## Work order
Everything from the first line of the entries through the line containing "Task: Click the ellipsis" is to be retyped exactly, and nothing beyond it.

## Extracted data
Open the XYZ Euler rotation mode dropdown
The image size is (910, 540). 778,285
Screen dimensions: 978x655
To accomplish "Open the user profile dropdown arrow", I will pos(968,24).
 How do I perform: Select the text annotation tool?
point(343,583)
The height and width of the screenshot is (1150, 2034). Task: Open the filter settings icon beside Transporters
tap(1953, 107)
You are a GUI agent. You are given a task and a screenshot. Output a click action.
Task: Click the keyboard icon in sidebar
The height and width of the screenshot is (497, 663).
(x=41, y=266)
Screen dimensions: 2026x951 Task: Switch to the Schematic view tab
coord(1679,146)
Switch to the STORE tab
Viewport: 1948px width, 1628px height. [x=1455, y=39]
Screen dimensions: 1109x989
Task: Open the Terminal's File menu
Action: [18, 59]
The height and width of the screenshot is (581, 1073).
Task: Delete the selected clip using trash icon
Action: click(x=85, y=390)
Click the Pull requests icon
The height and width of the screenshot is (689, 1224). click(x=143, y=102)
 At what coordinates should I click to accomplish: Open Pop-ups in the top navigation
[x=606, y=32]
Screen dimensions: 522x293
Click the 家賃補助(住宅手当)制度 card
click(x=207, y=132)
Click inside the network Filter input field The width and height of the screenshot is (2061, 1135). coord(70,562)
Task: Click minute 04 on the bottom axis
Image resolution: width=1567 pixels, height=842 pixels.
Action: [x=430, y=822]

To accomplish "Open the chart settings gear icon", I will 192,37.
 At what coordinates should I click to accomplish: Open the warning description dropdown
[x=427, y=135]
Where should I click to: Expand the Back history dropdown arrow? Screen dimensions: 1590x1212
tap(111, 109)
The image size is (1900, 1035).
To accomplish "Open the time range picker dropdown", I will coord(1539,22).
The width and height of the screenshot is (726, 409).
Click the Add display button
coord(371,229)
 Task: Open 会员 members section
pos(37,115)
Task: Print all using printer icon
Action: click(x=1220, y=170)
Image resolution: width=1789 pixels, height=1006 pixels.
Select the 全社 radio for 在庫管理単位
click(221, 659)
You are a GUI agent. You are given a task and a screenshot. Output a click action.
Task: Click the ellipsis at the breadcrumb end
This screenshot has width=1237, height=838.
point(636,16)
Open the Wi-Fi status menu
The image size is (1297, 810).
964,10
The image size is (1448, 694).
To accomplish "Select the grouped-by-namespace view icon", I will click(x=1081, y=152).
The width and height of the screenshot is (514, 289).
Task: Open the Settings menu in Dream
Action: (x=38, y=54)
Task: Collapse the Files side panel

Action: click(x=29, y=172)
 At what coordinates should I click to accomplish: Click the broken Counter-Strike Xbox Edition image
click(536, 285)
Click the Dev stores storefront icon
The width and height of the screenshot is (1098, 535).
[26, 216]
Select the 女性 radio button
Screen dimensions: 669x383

## Output for this task
Open the XYZ Euler rotation mode dropdown
The image size is (910, 540). 778,285
Screen dimensions: 978x655
To accomplish "Open the user profile dropdown arrow", I will pos(968,24).
 How do I perform: Select the text annotation tool?
point(343,583)
The height and width of the screenshot is (1150, 2034). Task: Open the filter settings icon beside Transporters
tap(1953, 107)
You are a GUI agent. You are given a task and a screenshot. Output a click action.
Task: Click the keyboard icon in sidebar
The height and width of the screenshot is (497, 663).
(x=41, y=266)
Screen dimensions: 2026x951 Task: Switch to the Schematic view tab
coord(1679,146)
Switch to the STORE tab
Viewport: 1948px width, 1628px height. [x=1455, y=39]
Screen dimensions: 1109x989
Task: Open the Terminal's File menu
Action: [18, 59]
The height and width of the screenshot is (581, 1073).
Task: Delete the selected clip using trash icon
Action: click(x=85, y=390)
Click the Pull requests icon
The height and width of the screenshot is (689, 1224). click(x=143, y=102)
 At what coordinates should I click to accomplish: Open Pop-ups in the top navigation
[x=606, y=32]
Screen dimensions: 522x293
Click the 家賃補助(住宅手当)制度 card
click(x=207, y=132)
Click inside the network Filter input field The width and height of the screenshot is (2061, 1135). coord(70,562)
Task: Click minute 04 on the bottom axis
Image resolution: width=1567 pixels, height=842 pixels.
Action: [x=430, y=822]

To accomplish "Open the chart settings gear icon", I will 192,37.
 At what coordinates should I click to accomplish: Open the warning description dropdown
[x=427, y=135]
Where should I click to: Expand the Back history dropdown arrow? Screen dimensions: 1590x1212
tap(111, 109)
The image size is (1900, 1035).
To accomplish "Open the time range picker dropdown", I will coord(1539,22).
The width and height of the screenshot is (726, 409).
Click the Add display button
coord(371,229)
 Task: Open 会员 members section
pos(37,115)
Task: Print all using printer icon
Action: click(x=1220, y=170)
Image resolution: width=1789 pixels, height=1006 pixels.
Select the 全社 radio for 在庫管理単位
click(221, 659)
You are a GUI agent. You are given a task and a screenshot. Output a click action.
Task: Click the ellipsis at the breadcrumb end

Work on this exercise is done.